A darne notizia è stato il sindaco di Brienza, Raffaele Collazzo, che in un post sui social ha sottolineato come la scuola riparta “tra sicurezza e solidarietà”.
“È una giornata importante per la nostra comunità. Dopo il vile furto che ha colpito dritto al cuore il futuro dei nostri ragazzi, non ci siamo fermati a guardare”, ha dichiarato il primo cittadino.
Parallelamente, l’amministrazione comunale e l’istituto scolastico hanno rafforzato le misure di sicurezza: è stata infatti completata l’installazione di un sistema di allarme all’avanguardia in entrambi i plessi scolastici. “Un investimento doveroso – ha spiegato Collazzo – per salvaguardare il materiale multimediale e didattico. Vogliamo che la scuola sia un luogo sicuro, dove la tecnologia resti a disposizione di chi deve imparare”.
Il furto risale alla notte del 17 gennaio scorso, quando ignoti si sono introdotti nell’edificio passando dalla palestra e raggiungendo l’area multimediale. I ladri hanno portato via 72 tra notebook, computer e altre attrezzature utilizzate sia dalla scuola primaria sia da quella secondaria.

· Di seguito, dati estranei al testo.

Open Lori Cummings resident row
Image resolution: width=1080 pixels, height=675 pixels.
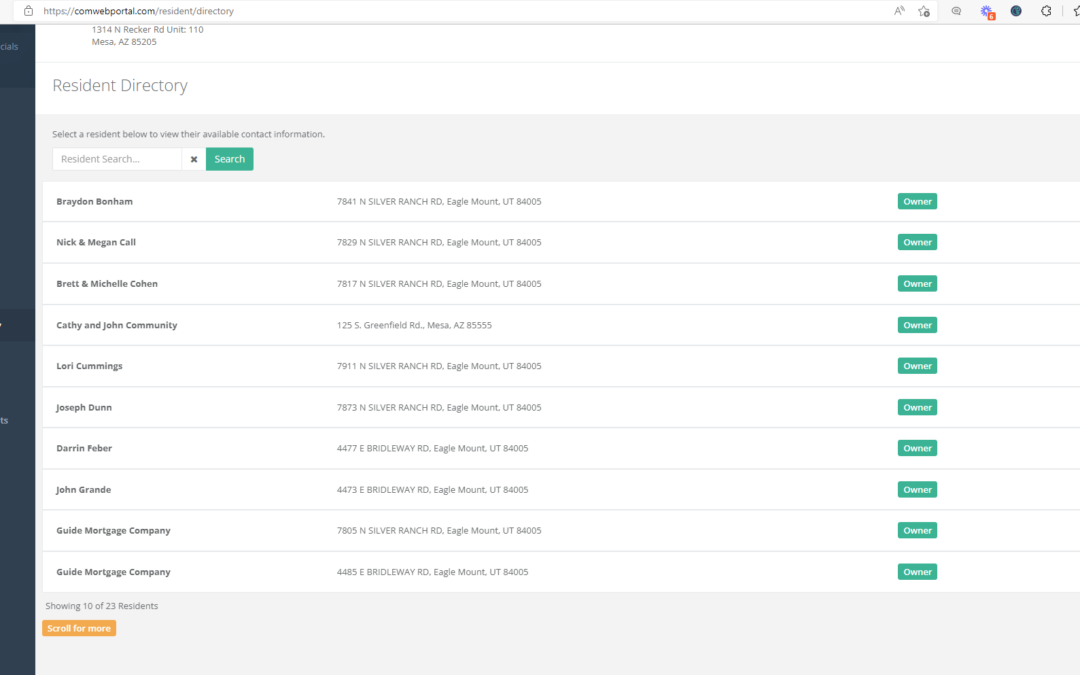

Nonostante il danno subito, la risposta della comunità ha consentito di ripristinare rapidamente le dotazioni didattiche. “Grazie a voi – ha concluso il sindaco – la nostra didattica non subirà battute d’arresto. Ci possono togliere gli strumenti, ma non la voglia di crescere. La nostra comunità non si arrende e dimostra, ancora una volta, che l’unione è la nostra forza più grande”.